## Text block
━━━━━━
In 2012 the EPA issued rules that set fuel economy standards for the period from 2017 through 2025.  Under these rules each automaker had to achieve a combined fleet fuel economy of 54.5 mpg.  Part of that ruling included a mid term review to take place in 2018 which would determine if these numbers were even feasible and adjust the 2025 target if necessary.  One week before President Obama left office the EPA issued a notice that they would keep the 54.5 mpg target and the 2018 review was dropped. 

 

One of the first things that happened when President Trump took office is that he met with the heads of the US carmakers and they told him the usual story of how these standards couldn't be met and asked for them to be lowered.  It was the same old story we have heard before with almost every mandated innovation;  meeting the standard would make the cars too expensive for people to afford and would cost the US a million jobs.  They also took a shot at California emissions standards saying that they want one nationwide standard for fuel economy.

 

It was widely expected that the Trump Administration would roll back the existing CAFE standards and attempt to cancel the California waiver.  Neither of these things happened.

 

What did happen is that President Trump rolled back the EPA action taken in the last week of President Obama's term which means that, for now, the 54.5 mpg target for 2025 is still in place but this requirement will be reviewed in 2018 allowing it to be reduced or eliminated then.  The President also chose, at least for now, to leave the California emissions waiver in place too, which means that California can continue to set it's own emissions standards and other states can chose to follow the Federal standard or the California standard. 

 

The reasoning behind this action is that while rolling back an executive order from the last week of the previous President's term is quite easy there would be a much bigger fight trying to roll back the actions from 2012.  It is just much easier to make changes at an already scheduled review.
━━━━━━
## Stored records
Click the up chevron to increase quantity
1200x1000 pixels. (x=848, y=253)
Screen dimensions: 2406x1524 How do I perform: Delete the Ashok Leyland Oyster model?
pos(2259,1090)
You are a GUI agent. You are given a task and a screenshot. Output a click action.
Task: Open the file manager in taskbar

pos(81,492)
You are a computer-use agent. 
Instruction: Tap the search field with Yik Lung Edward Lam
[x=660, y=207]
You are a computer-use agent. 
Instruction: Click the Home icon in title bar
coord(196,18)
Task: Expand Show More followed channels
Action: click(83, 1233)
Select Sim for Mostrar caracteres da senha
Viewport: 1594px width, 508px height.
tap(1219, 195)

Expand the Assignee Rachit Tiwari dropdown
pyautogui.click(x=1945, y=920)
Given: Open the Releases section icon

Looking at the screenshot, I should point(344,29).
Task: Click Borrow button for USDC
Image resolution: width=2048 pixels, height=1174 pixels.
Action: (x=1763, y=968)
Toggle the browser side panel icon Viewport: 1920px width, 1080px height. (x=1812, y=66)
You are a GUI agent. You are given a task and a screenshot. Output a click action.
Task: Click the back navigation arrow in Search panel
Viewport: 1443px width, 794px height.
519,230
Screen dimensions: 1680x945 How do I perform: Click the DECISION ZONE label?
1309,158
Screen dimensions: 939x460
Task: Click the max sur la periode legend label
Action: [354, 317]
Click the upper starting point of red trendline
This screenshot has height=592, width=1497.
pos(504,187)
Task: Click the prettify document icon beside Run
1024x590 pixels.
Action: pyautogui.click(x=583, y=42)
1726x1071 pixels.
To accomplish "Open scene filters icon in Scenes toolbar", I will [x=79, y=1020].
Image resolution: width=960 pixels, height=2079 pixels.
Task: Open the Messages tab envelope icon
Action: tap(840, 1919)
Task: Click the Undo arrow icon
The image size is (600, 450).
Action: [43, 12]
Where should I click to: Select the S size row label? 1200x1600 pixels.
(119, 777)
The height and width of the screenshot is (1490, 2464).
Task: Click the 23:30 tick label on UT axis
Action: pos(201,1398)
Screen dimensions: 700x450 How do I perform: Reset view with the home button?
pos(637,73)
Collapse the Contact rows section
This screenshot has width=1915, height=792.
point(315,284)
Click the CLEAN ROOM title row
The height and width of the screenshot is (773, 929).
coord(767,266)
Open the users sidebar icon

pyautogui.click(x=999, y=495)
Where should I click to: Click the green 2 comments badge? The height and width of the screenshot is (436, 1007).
━━━━━━
## Problems
**A)** Rewrite the passage of the fuel economy text that begins with "What did happen" and ends with "the California standard.", changing "waiver" to "exemption".
**B)** List every year named in the fuel economy text, in the order each first appears.
Rely solely on the fuel economy text for your answers.

## Worked solutions
**A)**
What did happen is that President Trump rolled back the EPA action taken in the last week of President Obama's term which means that, for now, the 54.5 mpg target for 2025 is still in place but this requirement will be reviewed in 2018 allowing it to be reduced or eliminated then.  The President also chose, at least for now, to leave the California emissions exemption in place too, which means that California can continue to set it's own emissions standards and other states can chose to follow the Federal standard or the California standard.

**B)** 2012, 2017, 2025, 2018